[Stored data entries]

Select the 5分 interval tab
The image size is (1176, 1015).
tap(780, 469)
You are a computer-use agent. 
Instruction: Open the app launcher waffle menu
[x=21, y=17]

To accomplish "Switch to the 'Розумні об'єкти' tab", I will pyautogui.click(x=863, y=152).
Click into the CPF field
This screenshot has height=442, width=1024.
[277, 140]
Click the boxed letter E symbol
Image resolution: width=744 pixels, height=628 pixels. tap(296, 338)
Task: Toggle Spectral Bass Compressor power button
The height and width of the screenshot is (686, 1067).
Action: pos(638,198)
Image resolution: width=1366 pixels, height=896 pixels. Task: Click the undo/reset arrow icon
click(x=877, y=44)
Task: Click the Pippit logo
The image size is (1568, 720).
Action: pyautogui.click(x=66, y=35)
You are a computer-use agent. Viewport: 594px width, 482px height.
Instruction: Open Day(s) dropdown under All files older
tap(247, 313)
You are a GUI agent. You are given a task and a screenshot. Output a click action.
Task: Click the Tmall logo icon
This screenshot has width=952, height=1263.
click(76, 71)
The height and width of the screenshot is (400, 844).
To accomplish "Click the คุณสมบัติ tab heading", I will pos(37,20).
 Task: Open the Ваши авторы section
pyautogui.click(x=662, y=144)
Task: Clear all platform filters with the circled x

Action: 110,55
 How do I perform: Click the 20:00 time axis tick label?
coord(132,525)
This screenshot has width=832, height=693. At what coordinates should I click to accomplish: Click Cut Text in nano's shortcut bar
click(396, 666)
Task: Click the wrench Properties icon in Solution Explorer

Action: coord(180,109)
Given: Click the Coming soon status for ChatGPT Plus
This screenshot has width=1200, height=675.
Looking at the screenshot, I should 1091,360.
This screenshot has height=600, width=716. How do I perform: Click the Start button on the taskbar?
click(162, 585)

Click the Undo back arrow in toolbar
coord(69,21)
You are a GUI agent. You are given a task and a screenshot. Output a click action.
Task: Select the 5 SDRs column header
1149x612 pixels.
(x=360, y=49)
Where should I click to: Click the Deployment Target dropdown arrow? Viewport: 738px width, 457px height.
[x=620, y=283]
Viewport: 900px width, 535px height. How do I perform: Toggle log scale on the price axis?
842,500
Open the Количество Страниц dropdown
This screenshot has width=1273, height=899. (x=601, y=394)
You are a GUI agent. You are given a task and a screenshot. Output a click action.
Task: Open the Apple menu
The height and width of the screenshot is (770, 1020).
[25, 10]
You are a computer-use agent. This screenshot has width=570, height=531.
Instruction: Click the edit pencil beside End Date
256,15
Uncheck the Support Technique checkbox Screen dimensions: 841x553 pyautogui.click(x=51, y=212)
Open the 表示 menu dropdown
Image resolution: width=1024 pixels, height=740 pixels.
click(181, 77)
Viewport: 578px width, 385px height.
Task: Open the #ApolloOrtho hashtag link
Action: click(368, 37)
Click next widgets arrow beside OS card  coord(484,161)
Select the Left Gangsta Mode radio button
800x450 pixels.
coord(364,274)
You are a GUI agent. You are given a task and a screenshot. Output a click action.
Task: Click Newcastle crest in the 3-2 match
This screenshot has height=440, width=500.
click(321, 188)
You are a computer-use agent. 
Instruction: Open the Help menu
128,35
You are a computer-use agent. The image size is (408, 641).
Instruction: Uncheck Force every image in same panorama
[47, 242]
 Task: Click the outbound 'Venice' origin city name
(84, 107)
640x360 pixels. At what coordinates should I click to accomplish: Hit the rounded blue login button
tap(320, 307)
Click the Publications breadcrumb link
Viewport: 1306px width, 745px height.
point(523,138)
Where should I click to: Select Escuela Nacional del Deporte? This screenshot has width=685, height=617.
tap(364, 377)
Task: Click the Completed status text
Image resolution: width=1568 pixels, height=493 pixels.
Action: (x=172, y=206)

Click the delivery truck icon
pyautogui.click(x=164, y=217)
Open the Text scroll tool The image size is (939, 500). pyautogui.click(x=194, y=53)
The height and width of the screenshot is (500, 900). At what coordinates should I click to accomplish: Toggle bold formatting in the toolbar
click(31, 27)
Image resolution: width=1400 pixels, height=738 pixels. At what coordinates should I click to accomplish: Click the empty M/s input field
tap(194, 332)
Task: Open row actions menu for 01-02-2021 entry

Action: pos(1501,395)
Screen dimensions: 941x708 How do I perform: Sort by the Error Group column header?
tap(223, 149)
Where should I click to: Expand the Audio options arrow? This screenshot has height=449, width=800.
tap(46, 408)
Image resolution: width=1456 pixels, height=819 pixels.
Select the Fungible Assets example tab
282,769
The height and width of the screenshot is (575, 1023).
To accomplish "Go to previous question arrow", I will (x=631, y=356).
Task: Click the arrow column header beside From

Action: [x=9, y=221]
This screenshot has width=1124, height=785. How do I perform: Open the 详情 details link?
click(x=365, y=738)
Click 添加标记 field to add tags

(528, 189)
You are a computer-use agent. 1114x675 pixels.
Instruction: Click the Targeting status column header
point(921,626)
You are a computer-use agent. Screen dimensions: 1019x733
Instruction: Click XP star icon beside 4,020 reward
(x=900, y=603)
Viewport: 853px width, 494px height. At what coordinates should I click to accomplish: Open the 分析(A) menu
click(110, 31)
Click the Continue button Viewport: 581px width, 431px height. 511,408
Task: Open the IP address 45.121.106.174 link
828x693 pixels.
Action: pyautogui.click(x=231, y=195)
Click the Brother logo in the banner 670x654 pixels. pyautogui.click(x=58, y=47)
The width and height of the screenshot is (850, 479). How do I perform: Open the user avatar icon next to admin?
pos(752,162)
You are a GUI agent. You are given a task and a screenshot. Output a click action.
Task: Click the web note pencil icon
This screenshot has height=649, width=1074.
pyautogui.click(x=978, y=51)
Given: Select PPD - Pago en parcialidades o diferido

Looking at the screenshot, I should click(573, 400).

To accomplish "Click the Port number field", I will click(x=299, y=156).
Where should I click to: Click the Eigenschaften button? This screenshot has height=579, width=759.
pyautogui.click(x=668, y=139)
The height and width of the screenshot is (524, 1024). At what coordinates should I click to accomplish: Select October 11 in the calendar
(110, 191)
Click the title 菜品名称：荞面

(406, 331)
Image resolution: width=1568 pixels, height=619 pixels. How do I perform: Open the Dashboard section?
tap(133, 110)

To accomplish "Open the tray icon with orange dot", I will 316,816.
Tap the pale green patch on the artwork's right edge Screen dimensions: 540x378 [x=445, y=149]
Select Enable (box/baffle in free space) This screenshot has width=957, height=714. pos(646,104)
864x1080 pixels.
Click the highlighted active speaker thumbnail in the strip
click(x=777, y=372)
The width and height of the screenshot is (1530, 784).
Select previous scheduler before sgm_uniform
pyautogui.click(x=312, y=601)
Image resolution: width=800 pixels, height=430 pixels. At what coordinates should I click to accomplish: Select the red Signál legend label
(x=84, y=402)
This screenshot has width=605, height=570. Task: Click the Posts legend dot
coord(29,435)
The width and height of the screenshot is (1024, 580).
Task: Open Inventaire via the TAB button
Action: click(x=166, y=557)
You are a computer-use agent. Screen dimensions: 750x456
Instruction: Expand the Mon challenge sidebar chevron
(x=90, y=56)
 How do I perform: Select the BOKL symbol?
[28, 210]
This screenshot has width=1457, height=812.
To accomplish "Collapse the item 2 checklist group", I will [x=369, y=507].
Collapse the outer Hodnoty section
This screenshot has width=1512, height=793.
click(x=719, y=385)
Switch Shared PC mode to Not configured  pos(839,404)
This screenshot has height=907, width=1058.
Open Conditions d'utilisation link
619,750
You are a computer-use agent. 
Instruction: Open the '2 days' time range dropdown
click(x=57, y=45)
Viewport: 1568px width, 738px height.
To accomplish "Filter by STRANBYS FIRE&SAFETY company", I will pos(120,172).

Required work — Which lines of the records above hold the word "logo"? Copy each of them.

Task result —
Task: Click the Pippit logo
Task: Click the Tmall logo icon
Click the Brother logo in the banner 670x654 pixels. pyautogui.click(x=58, y=47)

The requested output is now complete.